═══ Stored data

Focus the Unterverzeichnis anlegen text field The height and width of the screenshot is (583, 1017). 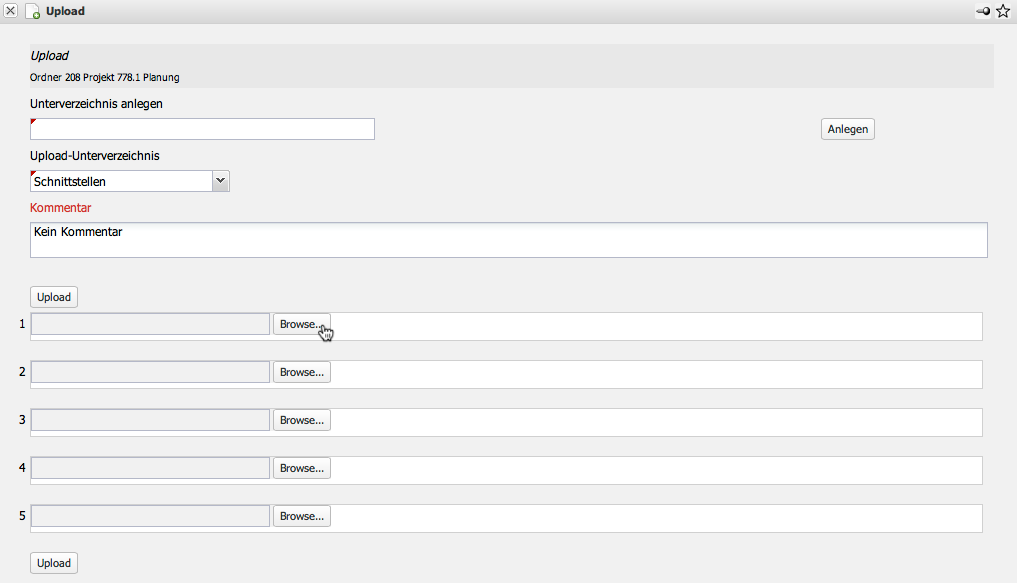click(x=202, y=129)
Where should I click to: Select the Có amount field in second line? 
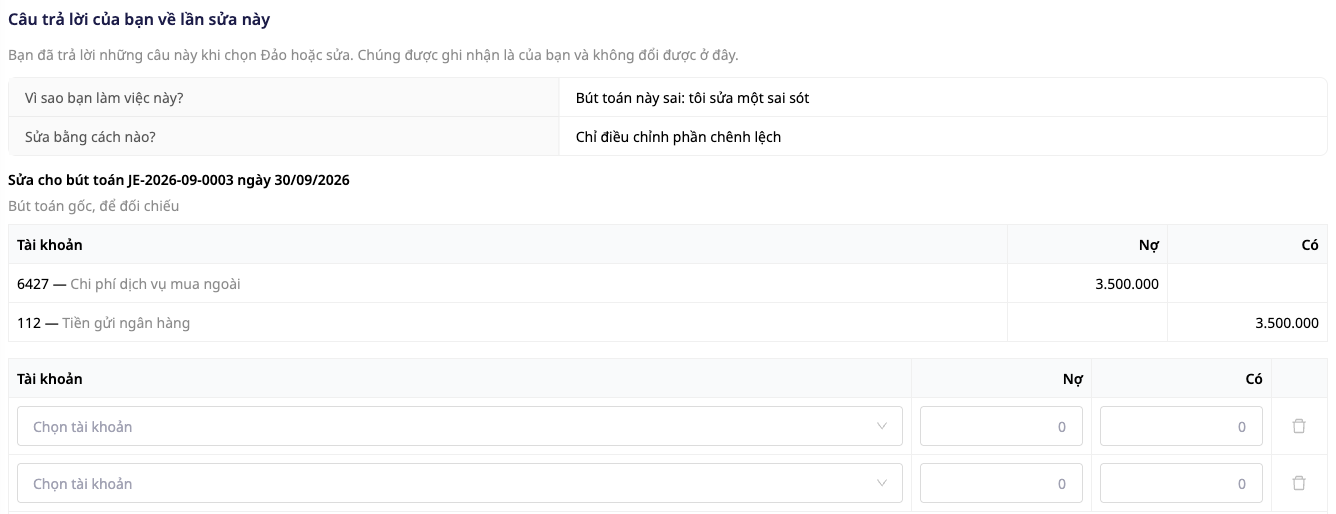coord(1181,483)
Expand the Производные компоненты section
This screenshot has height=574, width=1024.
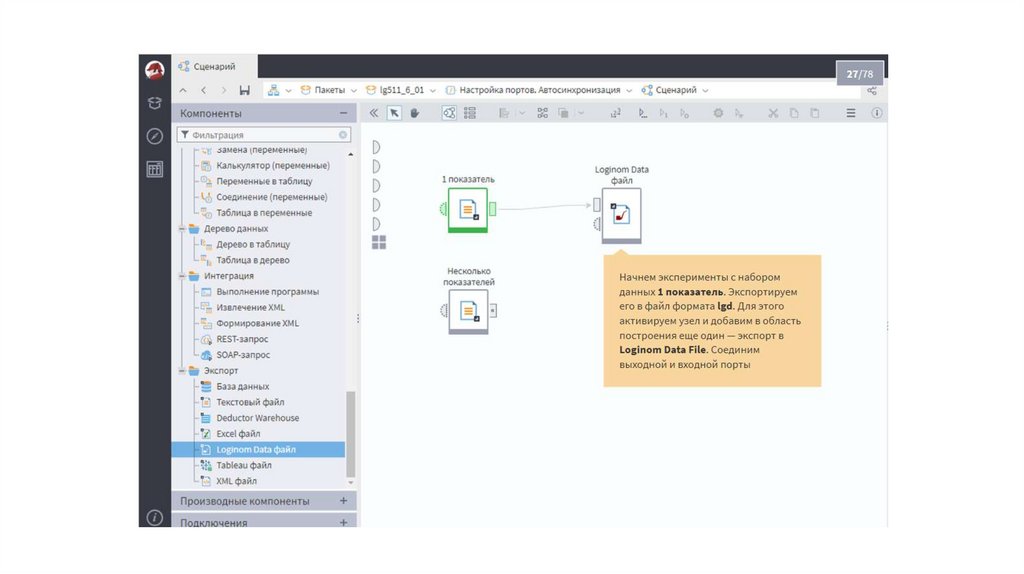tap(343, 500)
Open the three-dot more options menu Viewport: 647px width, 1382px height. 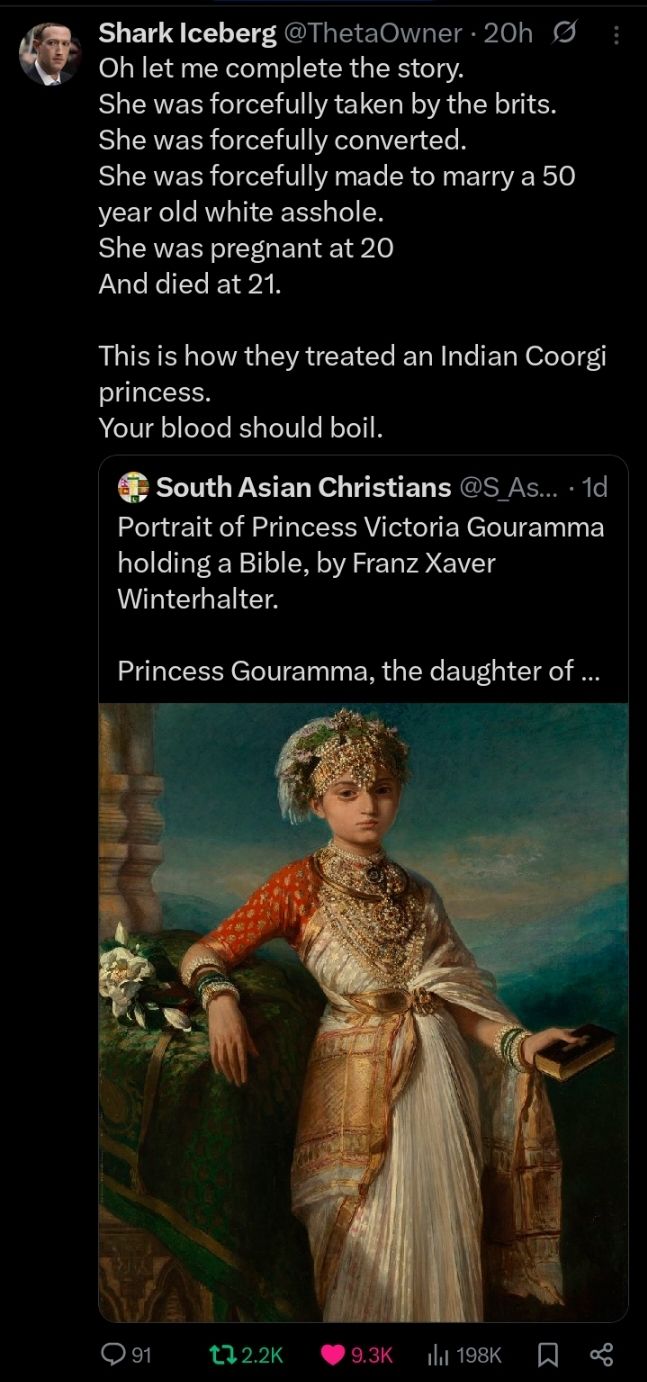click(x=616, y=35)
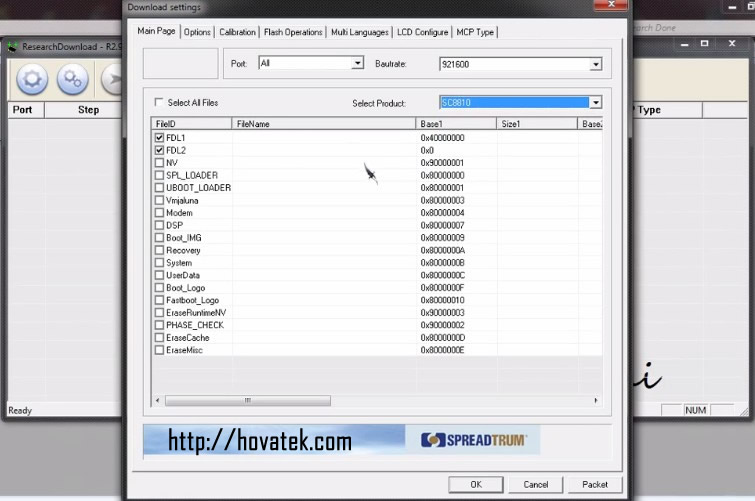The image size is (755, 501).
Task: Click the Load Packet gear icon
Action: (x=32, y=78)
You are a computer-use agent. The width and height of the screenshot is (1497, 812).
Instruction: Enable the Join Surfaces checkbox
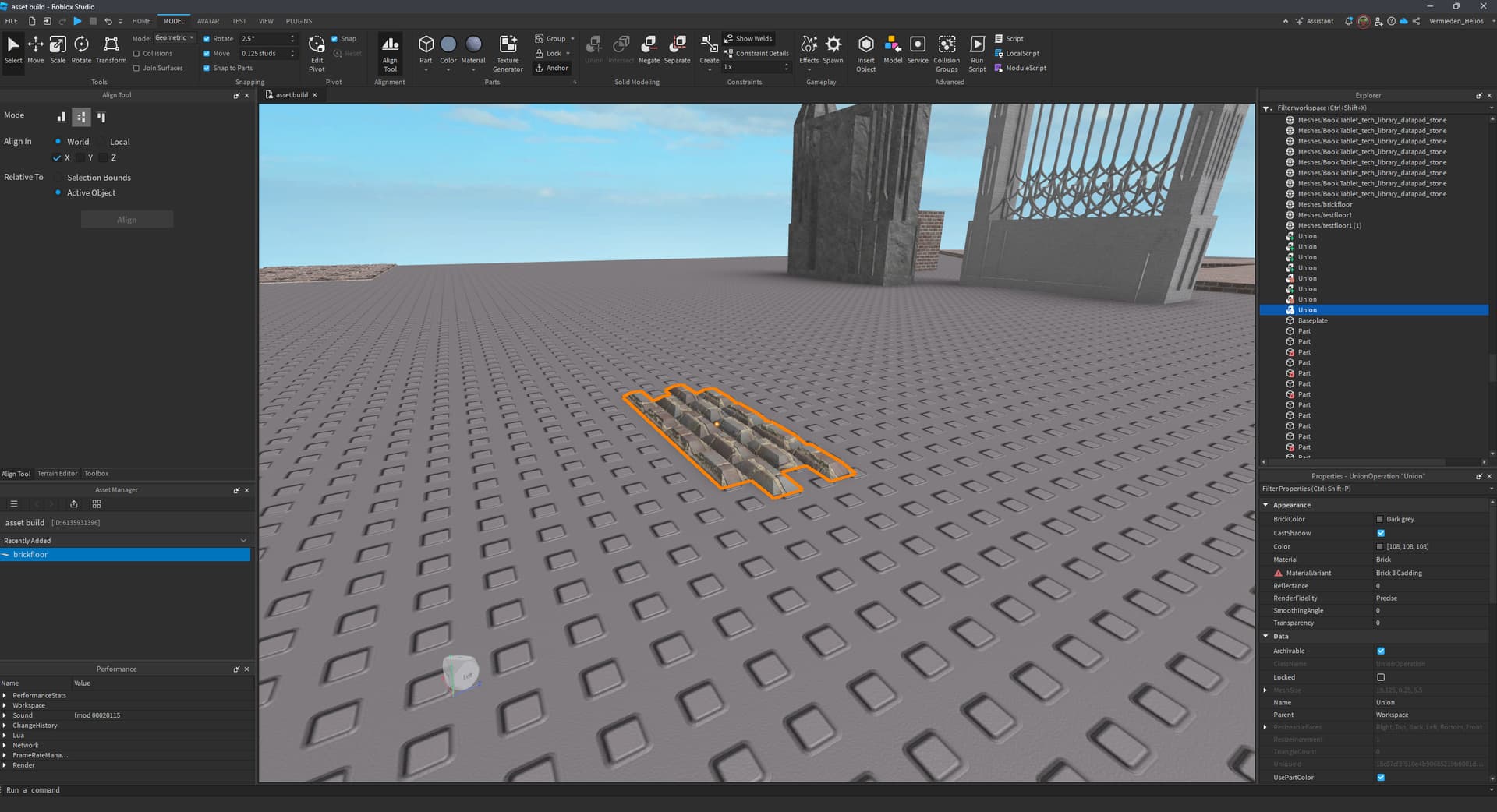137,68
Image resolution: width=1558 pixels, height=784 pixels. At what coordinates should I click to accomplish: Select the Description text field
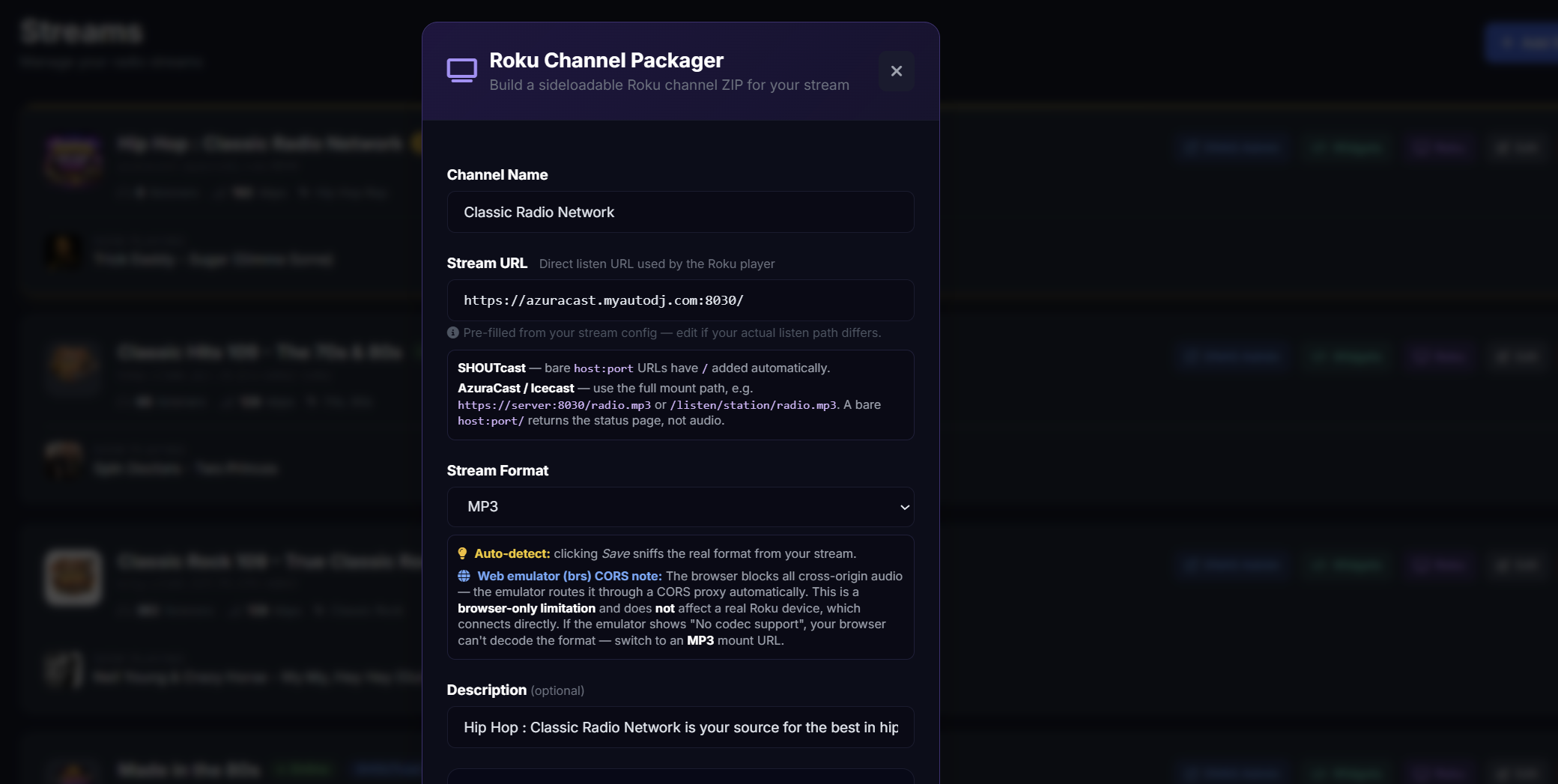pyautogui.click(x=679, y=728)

══════

Aim> Set down, unchanged, every line of the records from the one containing "You are a computer-use" through the final line, both included, leaving out the pictures.

Problem solution>
You are a computer-use agent. The width and height of the screenshot is (1497, 812).
Instruction: Enable the Join Surfaces checkbox
137,68
Image resolution: width=1558 pixels, height=784 pixels. At what coordinates should I click to accomplish: Select the Description text field
pyautogui.click(x=679, y=728)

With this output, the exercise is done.